* How to complete this task
Retype the lines below exactly, from the one that contains "Screen dimensions: 1444x840" through the last, and leave every picture out.

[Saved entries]
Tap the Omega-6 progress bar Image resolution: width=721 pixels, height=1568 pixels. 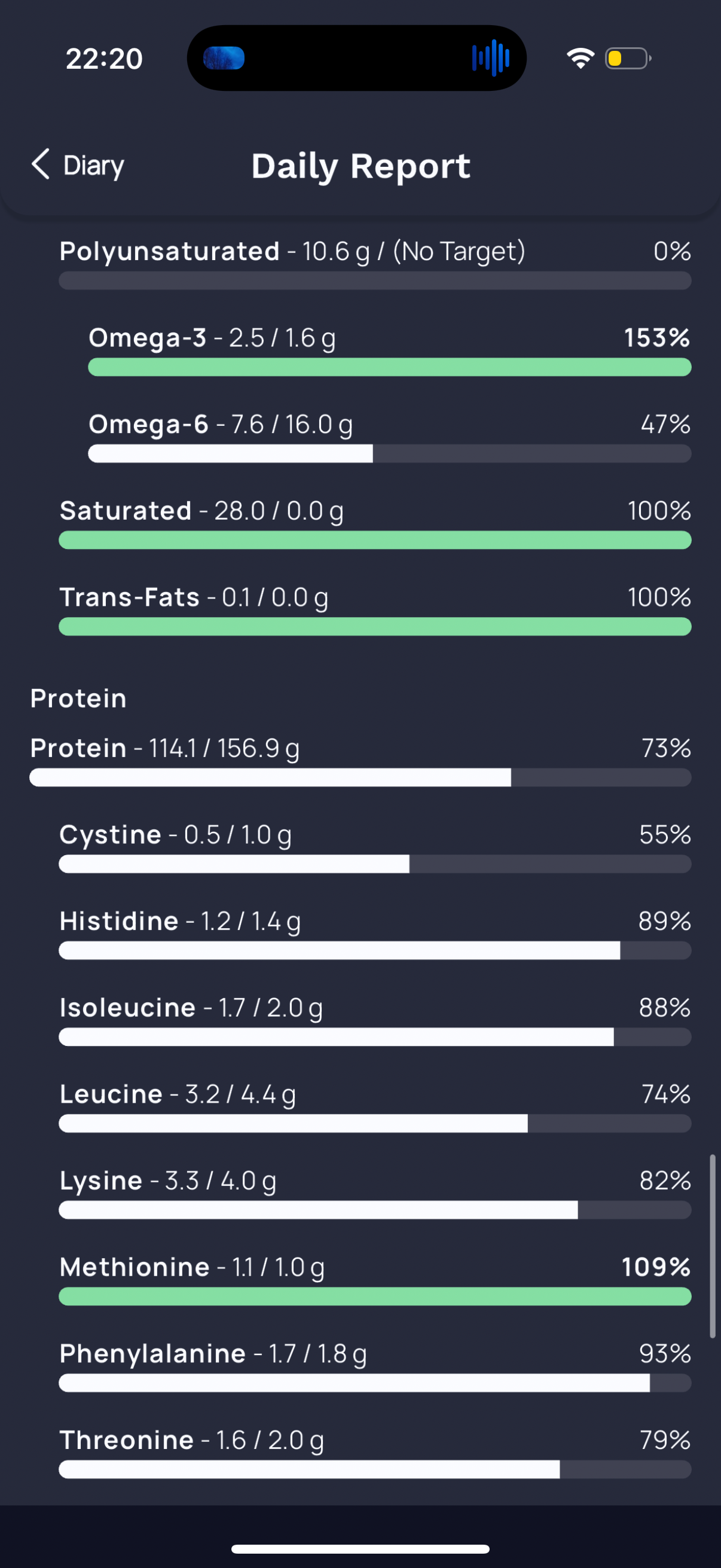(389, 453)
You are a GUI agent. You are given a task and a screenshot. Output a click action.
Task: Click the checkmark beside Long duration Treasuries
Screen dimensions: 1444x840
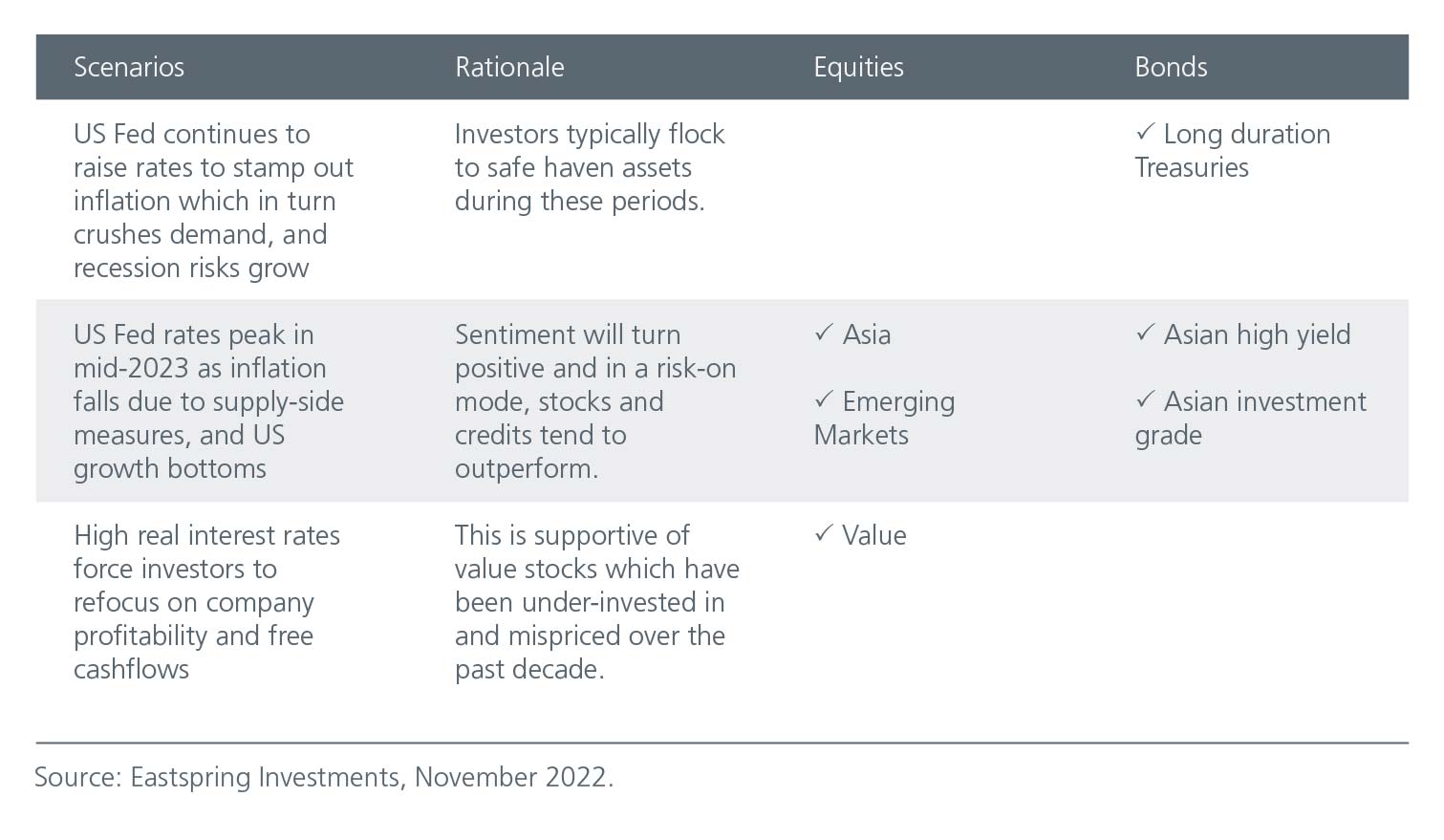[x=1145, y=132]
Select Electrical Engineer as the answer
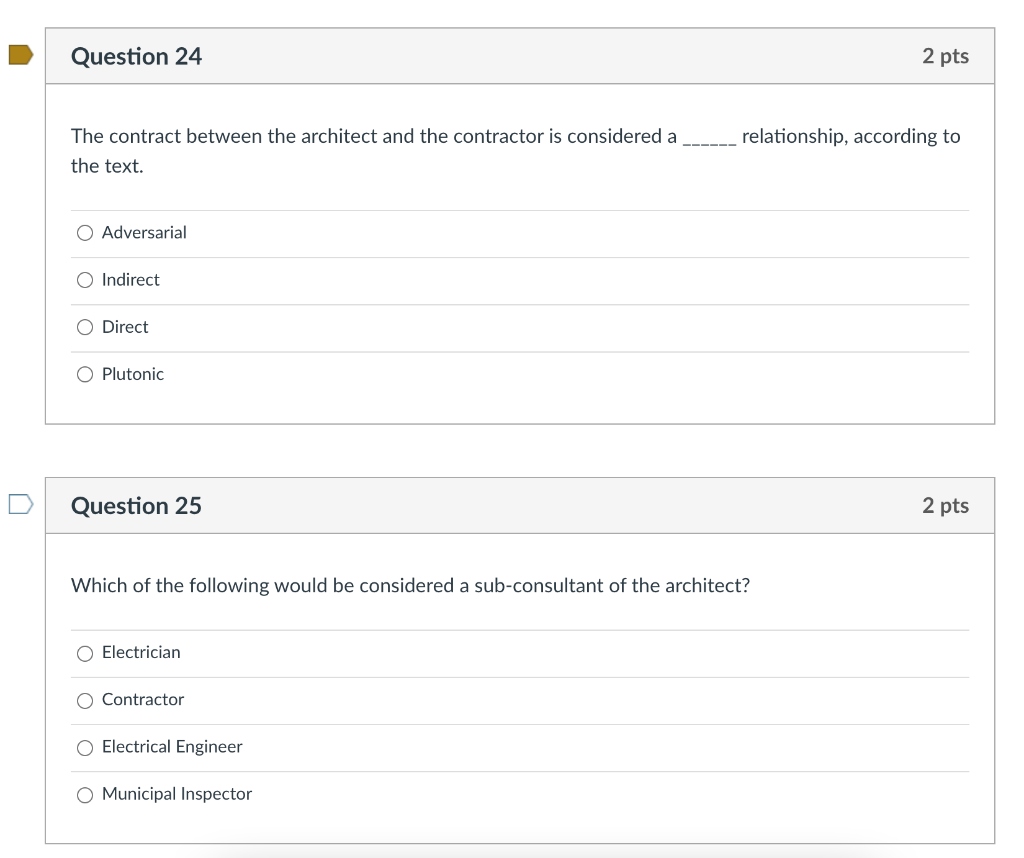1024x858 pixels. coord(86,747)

* Output below
Screen dimensions: 1444x840
[x=1145, y=132]
Select Electrical Engineer as the answer
1024x858 pixels. coord(86,747)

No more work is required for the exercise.